Potts column: This Black History Month, go beyond the big names
Published 12:00 am Tuesday, December 1, 2009
By Shavonne Potts
spotts@salisburypost.com
I am issuing a challenge to those who have children, know children or educate children. This month, please teach them about people other than Harriet Tubman and Martin Luther King Jr.
Before you get upset and swear off the Post, let me say this: Those people made wonderful contributions, but there are other notable African-Americans out there. Some of them, many of us know nothing about.
People, we are doing our children a disservice by only teaching them about the select few. We are also doing our children a disservice if we rely on the schools to teach them what we should have already taught them. Could it be because we ourselves only know about Harriet Tubman, Martin Luther King and George Washington Carver?
This is an opportunity to expand your horizons and that of the future leaders.
I can recall my mother giving me a book about African-American inventors.
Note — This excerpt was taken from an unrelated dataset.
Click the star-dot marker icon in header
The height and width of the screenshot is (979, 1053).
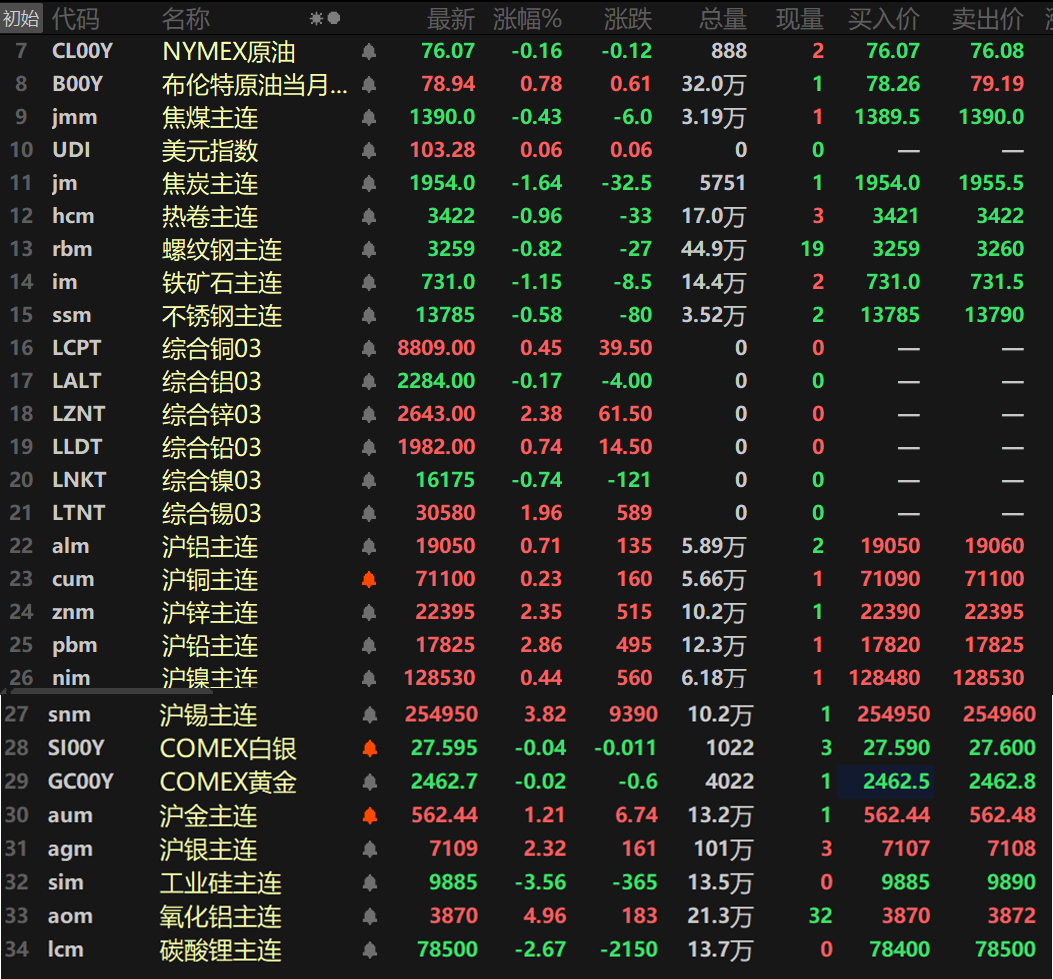point(325,18)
I must say, it changed my life, even though I was only 8.
I had no idea that a black man, Garrett Morgan, invented the traffic light and the gas mask.
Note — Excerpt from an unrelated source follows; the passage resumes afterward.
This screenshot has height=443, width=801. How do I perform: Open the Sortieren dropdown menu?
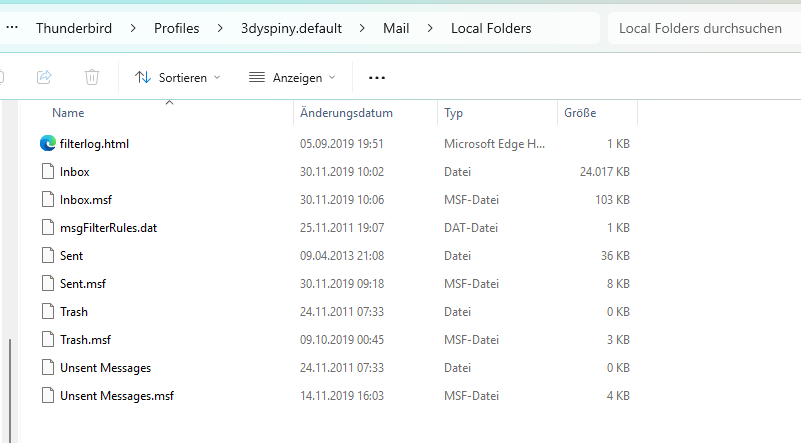(178, 77)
I didn’t know that an African-American woman, Madame C.J. Walker, created hair-care products and was the first black woman millionaire.
Tell them about Ralph Abernathy. He was a civil rights leader who helped Martin Luther King organize the Montgomery bus boycott. You didn’t think Dr. King did it by himself?
Tell them about Charles Drew, who was a surgeon who developed a way to preserve blood plasma for transfusion.
I’m not knocking Martin Luther King or Harriet Tubman, but don’t we owe it to our future generations to know more about the past? There’s a quote about learning from the past to make a better future. I am not sure who said it, but the words are so true.
There are so many more people we could learn about. There’s no excuse not to. If you don’t have the history books or a computer at home, go to the library รณ it’s free. There are so many Web sites devoted to these very topics.
So I encourage parents to not just have their children look it up. Do your own research and learn about some inventors and educators who did great things and made it possible for many of us, including myself, to be where I am.